Mental Health Services Have Not Improved

 

The largest mental health NHS Trust in North West London is the West London Mental Health Trust (WLMHT). In 2015 and 2016 the Governments Care and Quality Commission carried out full inspections of thus Trust and both inspections rated the WLMHT poorly. In fact the December 2016 inspection report rated 9 of the 11 mental health services as ‘Requiring Improvement’.  With one in five adults suffering from mental health problems this casts WLMHT and SaHF in a very poor light, to say the least.

 

Incredibly the 2012 SaHF proposals made no explicit mention whatsoever about improving mental health services. If for no other this reason, the SaHF proposals were completely flawed from day one and should never have been begun.

 

The SaHF Business Case: Four Years Late – Unfinished, Unrealistic and Unprofessional

 

In 2012 residents searched in vain for a detailed SaHF business case. It could not be found. It was only in December 2016 that a partial, detailed SaHF business case emerged. Amazingly the SaHF ‘over three years’ project was mysteriously now a ten-year project. There has been no convincing explanation and no public consultation on that massive project extension!

 

Entitled ‘Strategic NHS NW London Outline Case Part 1’ the document contained a request for money for NHS building work in ‘outer’ North West London. Apparently SaHF wants H.M. Treasury to hand over £513 million for this building work. Sometime in the future an additional £377 will be requested for ‘inner’ North West London NHS (Part 2) building work. To give some impression of just how unrealistic this request for capital funding actually is one only has to study Chancellor Hammond’s Budget proposals in March 2017. For NHS building work over the next three years across the whole of England the Chancellor has allocated just £325 million.

 

Surely the NW London Sustainability and Transformation Plan (STP)

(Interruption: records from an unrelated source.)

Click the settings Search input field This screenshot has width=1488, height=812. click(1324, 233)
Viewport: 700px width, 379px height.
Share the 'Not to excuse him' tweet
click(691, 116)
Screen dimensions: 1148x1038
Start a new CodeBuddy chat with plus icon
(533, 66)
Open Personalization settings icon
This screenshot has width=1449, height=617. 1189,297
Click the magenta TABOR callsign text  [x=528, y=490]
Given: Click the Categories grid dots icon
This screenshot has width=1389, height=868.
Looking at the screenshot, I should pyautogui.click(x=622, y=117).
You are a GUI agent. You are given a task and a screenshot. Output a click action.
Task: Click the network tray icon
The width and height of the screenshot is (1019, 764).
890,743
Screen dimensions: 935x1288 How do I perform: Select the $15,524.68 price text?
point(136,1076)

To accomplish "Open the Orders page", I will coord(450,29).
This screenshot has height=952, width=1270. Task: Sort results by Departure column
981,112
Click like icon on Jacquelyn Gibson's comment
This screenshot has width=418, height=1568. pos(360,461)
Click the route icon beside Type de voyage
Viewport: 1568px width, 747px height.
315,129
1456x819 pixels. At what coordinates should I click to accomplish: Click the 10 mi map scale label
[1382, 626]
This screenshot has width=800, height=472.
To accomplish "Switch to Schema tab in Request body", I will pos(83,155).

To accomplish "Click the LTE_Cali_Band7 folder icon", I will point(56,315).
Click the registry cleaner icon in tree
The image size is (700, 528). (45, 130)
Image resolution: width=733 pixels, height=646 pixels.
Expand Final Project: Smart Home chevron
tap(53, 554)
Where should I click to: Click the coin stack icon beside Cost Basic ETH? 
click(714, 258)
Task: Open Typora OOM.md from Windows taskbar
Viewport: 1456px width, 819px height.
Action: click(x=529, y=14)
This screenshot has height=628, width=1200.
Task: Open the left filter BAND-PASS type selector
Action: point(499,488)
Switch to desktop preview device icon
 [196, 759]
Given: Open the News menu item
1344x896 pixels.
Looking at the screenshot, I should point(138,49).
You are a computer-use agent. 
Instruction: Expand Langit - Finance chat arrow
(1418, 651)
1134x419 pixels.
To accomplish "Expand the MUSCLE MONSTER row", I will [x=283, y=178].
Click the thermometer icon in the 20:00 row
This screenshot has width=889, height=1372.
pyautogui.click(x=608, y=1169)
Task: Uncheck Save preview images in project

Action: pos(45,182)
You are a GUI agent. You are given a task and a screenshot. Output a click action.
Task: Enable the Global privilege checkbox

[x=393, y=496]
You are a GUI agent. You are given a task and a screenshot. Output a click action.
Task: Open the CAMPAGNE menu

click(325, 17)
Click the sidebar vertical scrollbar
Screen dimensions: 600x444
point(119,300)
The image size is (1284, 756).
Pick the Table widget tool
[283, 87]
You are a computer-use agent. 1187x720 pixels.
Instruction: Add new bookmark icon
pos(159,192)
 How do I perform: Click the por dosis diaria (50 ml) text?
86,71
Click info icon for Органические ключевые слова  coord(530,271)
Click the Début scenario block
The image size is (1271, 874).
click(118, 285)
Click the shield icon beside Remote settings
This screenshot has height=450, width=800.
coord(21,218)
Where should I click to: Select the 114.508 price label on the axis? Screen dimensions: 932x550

and the SaHF Can’t Co-exist?

 

In December 2015 NHS England announced a Five Year Forward View on healthcare and social services. This required all regions to produce a five-year plan to improve services and cut £22 billion off annual care costs by 2021/22. These regions were designated ‘footprints’ and there are 44 of them.

 

NW London’s footprint published its STP in October 2016 with an annual cost savings target of £1.4 billion in 2021/22. Integrating healthcare and social care services, improving mental health services and illness prevention are key elements of STPs. The future delivery vehicle for the cuts and the changes for care delivery improvement will be Accountable Care Organisations (ACOs). ACOs in NW London will be private consortia of Local Authorities, NHS CCGs, NHS Trusts and federations of GP surgeries. These ACOs will enter into 10 year, fixed price care delivery contracts to deliver specific services to specific populations.

 

The NHS SaHF project – unlike the STP – completely ignores social care, integrating healthcare and social care, mental health services and illness prevention. SaHF makes no reference to ACOs, which in future will be the sole care delivery vehicle. SaHF is run by Clinical Commissioning Groups with no formal management roles for Local Authorities, NHS Trusts and GP surgery federations. In fact SaHF follows the commissioner/supplier split laid down in the 2012 Health & Social Care Act. On the other hand, the STP requires Local Authorities, CCGs, Trusts, GP federations and other public and private bodies to all work together. These bodies will work together as peer partners in private ACO consortia and the commissioner/supplier requirements of the 2012 Health and Social Care Act will be completely ignored.     

 

The truth is that the STPs are also a vehicle for massive cuts to both the NHS and social care.  But on top of that, it is perverse, utterly confusing and unproductive for NHS NW London management to attempt to run SaHF and the STP in parallel. STP is part of a 2016 national initiative and hasn’t had a chance to succeed or fail as yet. However, the SaHF is a 2012 regional initiative which has been shown to be a failure over the last four years.  It’s time to bury SaHF so that NHS staff, GPs and Local Authorities can attempt to make the STP work – a daunting enough task in itself!